Antoinette Becker (born Antoinette Mathis, 5 April 1920 – 29 August 1998) was a French-German author, especially of books for children and young people. She also translated, such as Aribert Reimann's opera Lear.

== Career ==
Born Antoinette Mathis in Strasbourg, she was the secretary of Ernst Rudolf Huber, professor of constitutional law at the Reichsuniversität Straßburg.
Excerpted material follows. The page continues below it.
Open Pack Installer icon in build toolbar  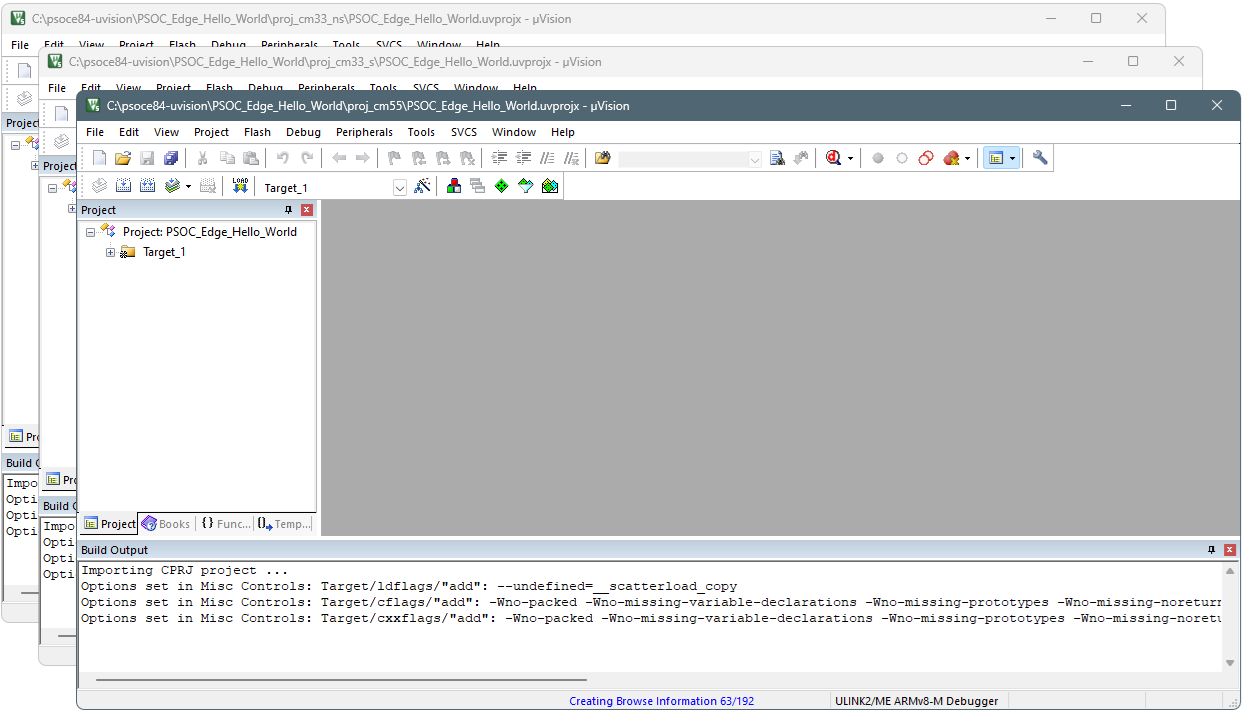coord(549,186)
She met there her future husband Hellmut Becker who worked as an assistant, and later became a lawyer and politician of education. The couple raised six children, including the lawyer Nicolas Becker, the psychoanalyst Stephan Becker, Sophinette Becker, and also the foster child Joachim Nettelbeck.

Becker translated, including Aribert Reimann's opera Lear for the premiere in France in November 1982 at the Paris Opera. She died in Berlin.

== Works ==
- Meine Religion, deine Religion. Maier, Ravensburg 1983, ISBN 3-473-33412-X.
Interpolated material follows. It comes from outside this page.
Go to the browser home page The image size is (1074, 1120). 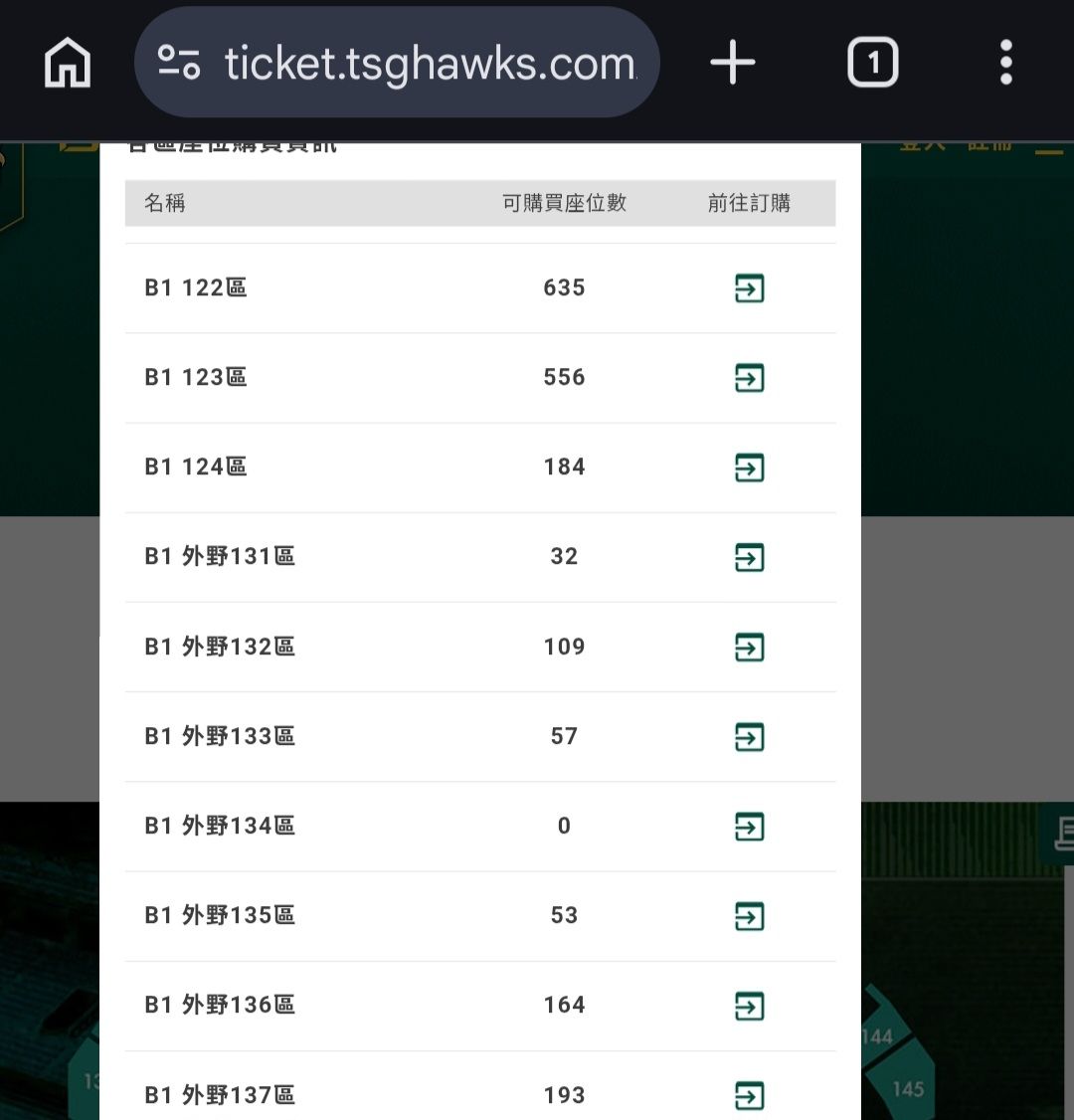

- Meine Familie, deine Familie. Maier, Ravensburg 1977, ISBN 3-473-33415-4.
- Jede Familie ist anders. Maier, Ravensburg 1977, ISBN 3-473-55015-9.
- Ich gehe zum Zahnarzt. Maier, Ravensburg 1976, ISBN 3-473-33409-X.
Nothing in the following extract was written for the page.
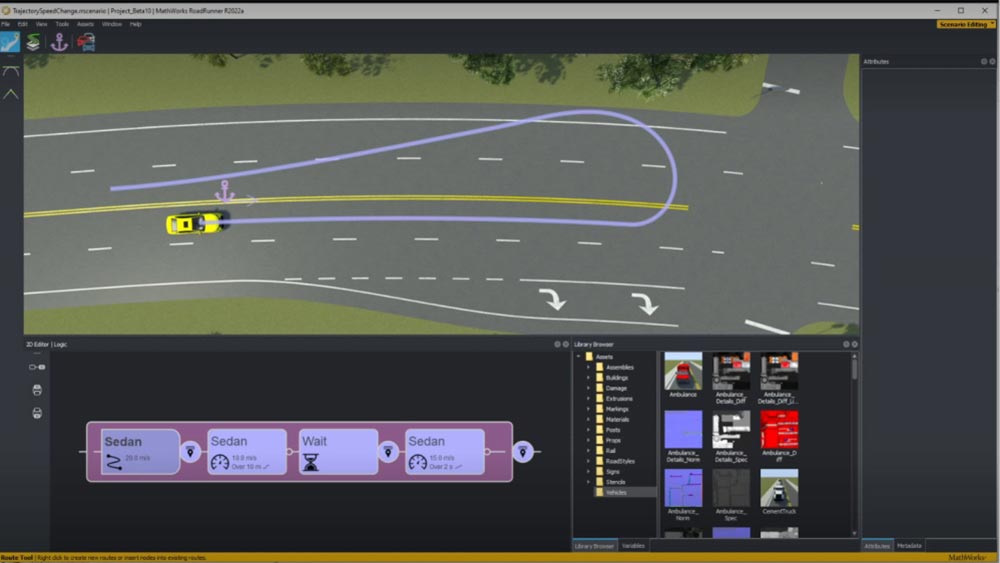Select the purple anchor tool icon
1000x563 pixels.
[59, 42]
- with Elizabeth Conolly-Smith: du, ich, wir. Maier, Ravensburg 1975, ISBN 3-473-55001-9.
- Ich kann bald schwimmen. Maier, Ravensburg 1975, ISBN 3-473-33407-3.
- Ich bin doch auch wie ihr. Maier, Ravensburg 1975, ISBN 3-473-33408-1.
- Ich habe eine Mark. Maier, Ravensburg 1974, ISBN 3-473-33406-5.
- Ich mag Musik. Maier, Ravensburg 1974, ISBN 3-473-33405-7.
- Ich sorge für ein Tier. Maier, Ravensburg 1973, ISBN 3-473-33404-9.
- Ich bekomme einen Bruder. Maier, Ravensburg 1973, ISBN 3-473-33403-0.
- Ich bin jetzt in der Schule. Maier, Ravensburg 1972, ISBN 3-473-33401-4.
- Ich bin jetzt im Krankenhaus Maier, Ravensburg 1972, ISBN 3-473-33402-2.
- Kinder fragen nach Gott. Matthias-Grünewald-Verlag, Mainz 1962.

== Literature ==
- Ulrich Raulff: Kreis ohne Meister. München 2009, ISBN 978-3-406-59225-6.